Lawsuit brought by a plaintiff who may not want to bring the suit to trial, but rather is willing to settle it for “nuisance value,” sometimes as an ambush claim (see below.) The amount of nuisance value can vary. At the low end it may simply seek a settlement for a number less than the cost of litigating the suit, both in terms of legal fees and business disruption.
At the high end, a nuisance suit may be seeking to take advantage of a timing problem to obtain an inflated settlement. For example, it may be an intellectual property claim brought, often with attendant publicity, against a technology company immediately pre-IPO, or just before a major transaction (e.g., a merger, rights offering or major borrowing), seeking a settlement that reflects the likely cost of a delayed transaction (or increased interest rate or lower issue price), rather than a fair settlement value. Indeed, one problem with this type of ambush is that it is often not practicable to effectively litigate liability (i.e., whether the claim is even legally valid), since commercial factors mean that the case needs to ‘go-away’ as soon as possible, even though the underlying legal case might under other circumstances be a ‘loser’ in court. This type of claim is often pejoratively analogised to a street robbery and called a ‘stick-up,’ ‘hold-up,’ ‘mugging’ or ‘ambush.’
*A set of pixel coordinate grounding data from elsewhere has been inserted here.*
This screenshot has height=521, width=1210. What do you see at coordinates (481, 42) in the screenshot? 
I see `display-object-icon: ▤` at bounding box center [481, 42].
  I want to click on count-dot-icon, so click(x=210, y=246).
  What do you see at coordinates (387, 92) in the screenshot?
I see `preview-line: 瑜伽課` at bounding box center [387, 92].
Use of the strategy is not limited to patent trolls – the licensing departments of certain very large technology companies are notorious for bringing this type of carefully timed assertion as well as certain law firms. A taste for ambush claims tends over time to lower the quality of the preparation and analysis those who use this tactic engage in – use of ‘the gloss‘ becomes common, as well as self delusion about the quality of patent assertion claim charts, while the legal work of regular ambushers is often sloppy. A nuisance suit, especially one where the underlying claim is facially invalid, is potentially abuse of process.